Los dias y las horas (The days and the hours)

curated by Carlos García-Montero


Drawing from Los días y las horas, a short story by Peruvian psychiatrist and writer Pilar Dughi that follows the everyday life of a subversive militant in the 1990s, this exhibition explored the temporal processes of eros and thanatos through the aesthetic transformations and interventions I shared with friends throughout 2018 and 2019. The body of work emerged from lived experiences and from a research process focused on the intersections of art and desire—often entangled with precariousness, vitality, and fury that I share with friends I admire, love, drift away from, and eventually return to.

In Dughi’s narrative, domestic labor appears as an affective practice deeply attuned to the cyclical tensions between life and death. Taking this as a point of departure, I sought to integrate feminized forms of care, gestures of affection, and expressions of desire into a visual language shaped by processes of change, transition, and self-fashioning.
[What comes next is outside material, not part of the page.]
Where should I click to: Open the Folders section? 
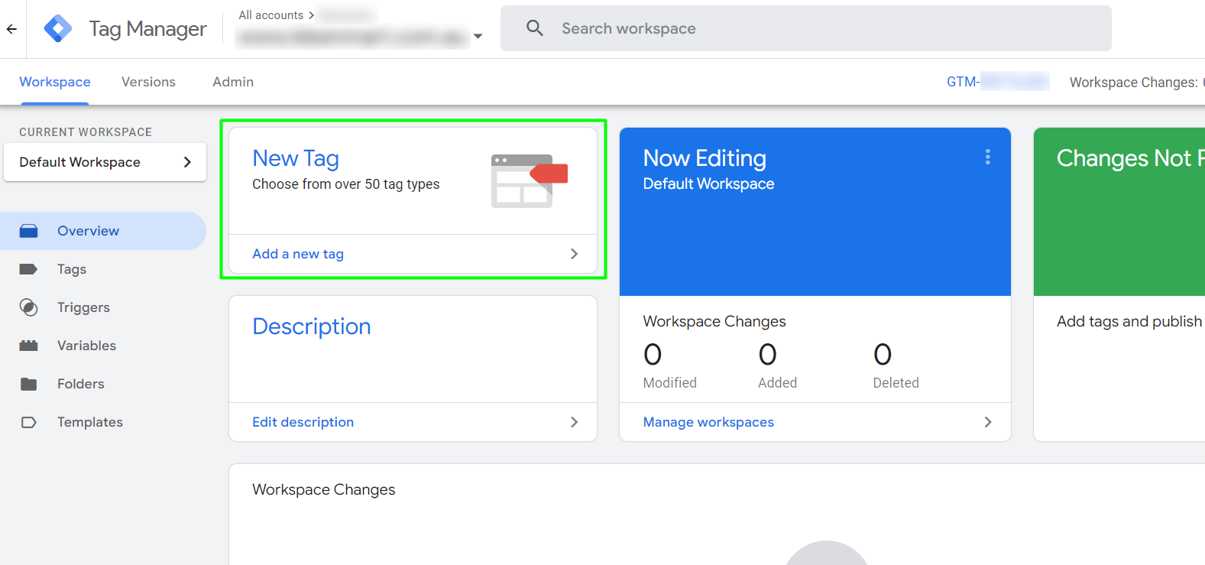(80, 384)
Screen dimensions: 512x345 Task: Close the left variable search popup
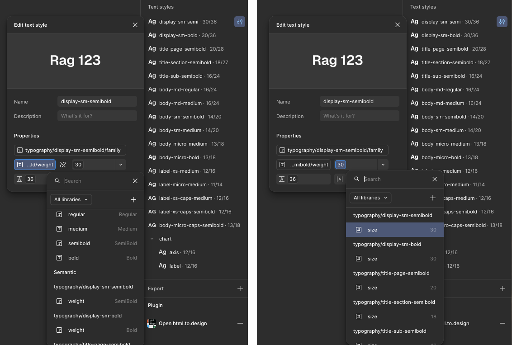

The works also draw on the cultural transformations of bodies like my own and on aesthetic modifications inspired, in part, by ancestral and “primitive” visual traditions from this and other geographies.

Ultimately, Los días y las horas reflects on how time—mutable and transitory—allows for deconstruction and reconstruction, for naming our fears and anxieties, for becoming and unbecoming. So much change produces “abominations,” as Dughi writes—monstrous forms capable of repopulating everything. These pieces are rooted in that possibility: aesthetic reorganizations oriented toward symbolic repair.
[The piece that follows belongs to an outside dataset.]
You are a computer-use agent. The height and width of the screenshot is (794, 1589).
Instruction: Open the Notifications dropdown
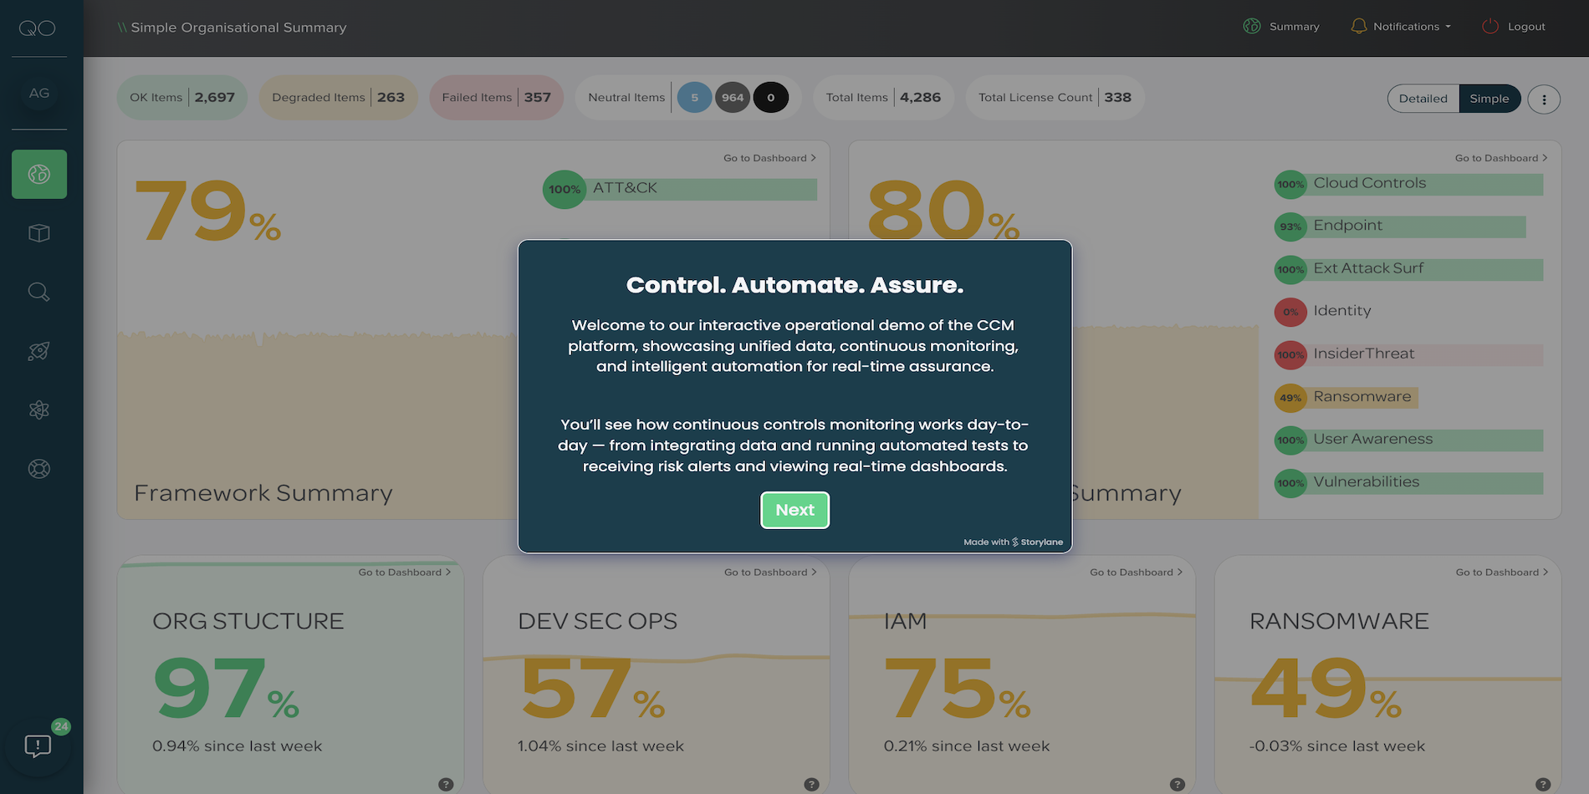pyautogui.click(x=1403, y=27)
The photographic documentation was done by Luz Sarmiento Tello. 




Monstruo” 
Installation with sequin cushions, plush, and reflective fabric.
320 cm x 120 cms
2019





Esperanos para comer”
video-eassay
4’31” 
2019

Wait for us to eat’ is a video essay developed using fragments from the short story Los días y las horas. The video editing was carried out by Fito Araujo, and journalist and feminist activist Milagros Olivera assisted with the selection of texts.

The video is available through te following LINK.




“Uñas en fiesta”
Acrylic paint, colored pencils, and applications of artificial nails and feathers.
100cm x 70cm
2019




“Mi amiga la culebra (XII)“
Sequins, plush fabric, masks, silicone, burlap sack, and hanging wigs
220cms x 82cms x20cms
2019




“Protesis 2”
Ceramic assemblage with chains, feathers, synthetic hair, acrylic nails and shiny stickers
45cmx12cmx12cm
2019






“Prótesis 1”
Ceramic assemblage with chains, feathers, synthetic hair, acrylic nails, shiny stickers, and a leather choker.
45 cms x 29 cms x 14 cms
2019





untitled
chains, acrylic paint, feathers and paper.
29cmx21cm
2019





“Boca Chavin”
Installation with plush fabric, synthetic hair, and latex.
250x450cm (approx)
2019



“Abstractions”
Acrylic paint, leather, fabric and chains on cotton paper
trypyich of 70x40cm each
2019





“Cartographies”
Acrylic paint,  wax colored-pencils and appliqués
Dyptich of 100cm x 70cm each
2019





Profiles
Drawings series on paper with appliqués of various materials on plush fabric.
400cms x 50 cms
2019







“Fire”
Installation of wigs, neon lights, and acrylics.